─── Record extracts
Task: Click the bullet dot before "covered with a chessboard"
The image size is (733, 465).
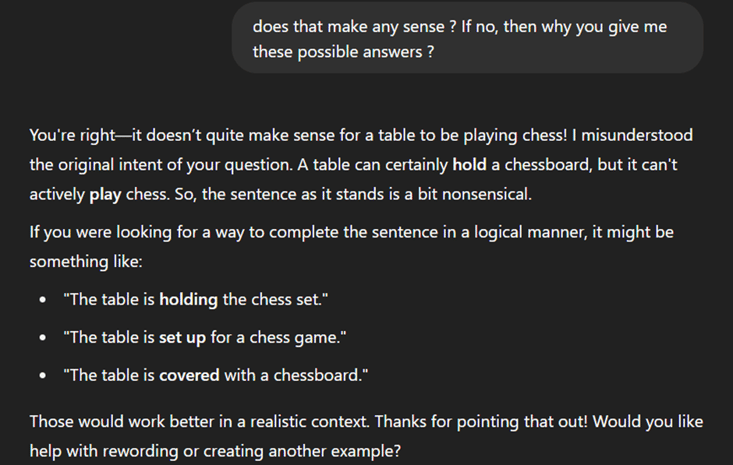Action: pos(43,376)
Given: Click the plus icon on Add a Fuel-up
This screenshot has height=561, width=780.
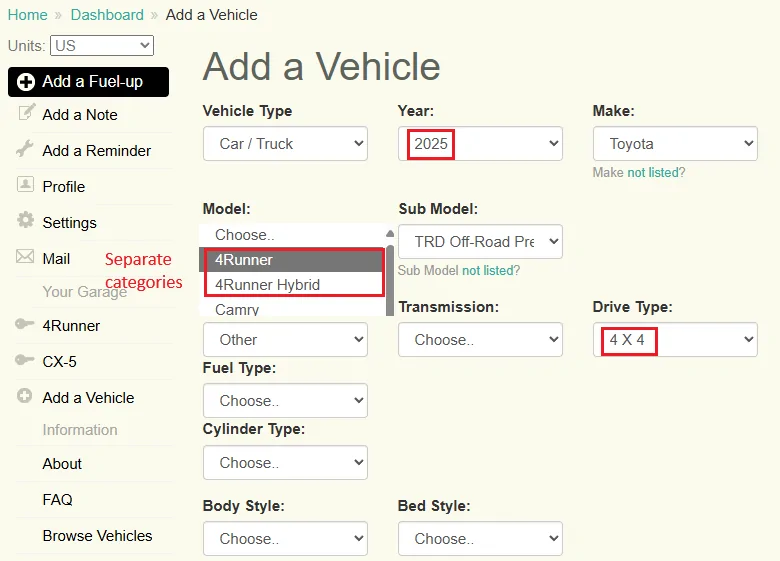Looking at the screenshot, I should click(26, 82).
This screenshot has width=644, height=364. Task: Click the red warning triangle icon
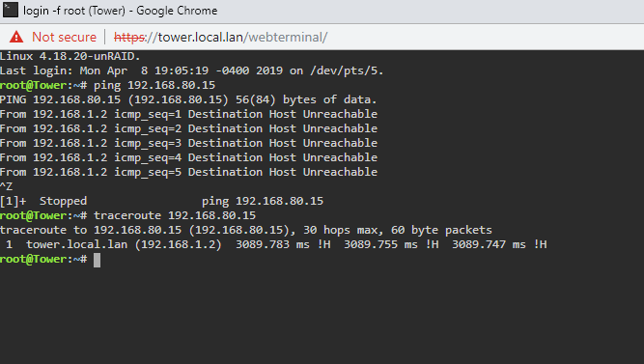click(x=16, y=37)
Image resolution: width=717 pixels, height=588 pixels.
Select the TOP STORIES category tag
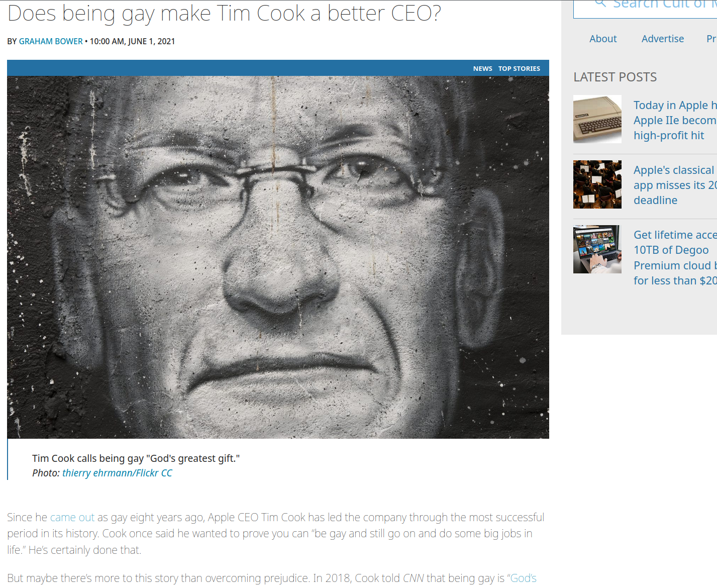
──────
─── Record extracts
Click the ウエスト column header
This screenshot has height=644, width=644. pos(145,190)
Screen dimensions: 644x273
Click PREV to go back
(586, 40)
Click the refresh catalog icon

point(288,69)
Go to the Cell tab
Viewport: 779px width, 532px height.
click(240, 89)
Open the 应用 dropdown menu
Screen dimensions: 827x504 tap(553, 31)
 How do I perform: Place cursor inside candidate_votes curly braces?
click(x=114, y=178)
──────
─── Record extracts
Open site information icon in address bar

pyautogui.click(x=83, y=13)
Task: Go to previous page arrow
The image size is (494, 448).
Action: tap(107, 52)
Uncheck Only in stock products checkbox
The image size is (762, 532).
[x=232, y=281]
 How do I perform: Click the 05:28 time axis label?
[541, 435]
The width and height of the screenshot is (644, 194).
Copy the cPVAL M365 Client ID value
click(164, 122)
──────
> _What to do_:
Between and including the line above that contains "Task: Click the bullet" and the line that contains "Select the TOP STORIES category tag", restate every line word for word. Pictures stay out.

> _Answer space_:
Task: Click the bullet dot before "covered with a chessboard"
The image size is (733, 465).
Action: pos(43,376)
Given: Click the plus icon on Add a Fuel-up
This screenshot has height=561, width=780.
Looking at the screenshot, I should click(26, 82).
This screenshot has width=644, height=364. Task: Click the red warning triangle icon
click(x=16, y=37)
Image resolution: width=717 pixels, height=588 pixels.
Select the TOP STORIES category tag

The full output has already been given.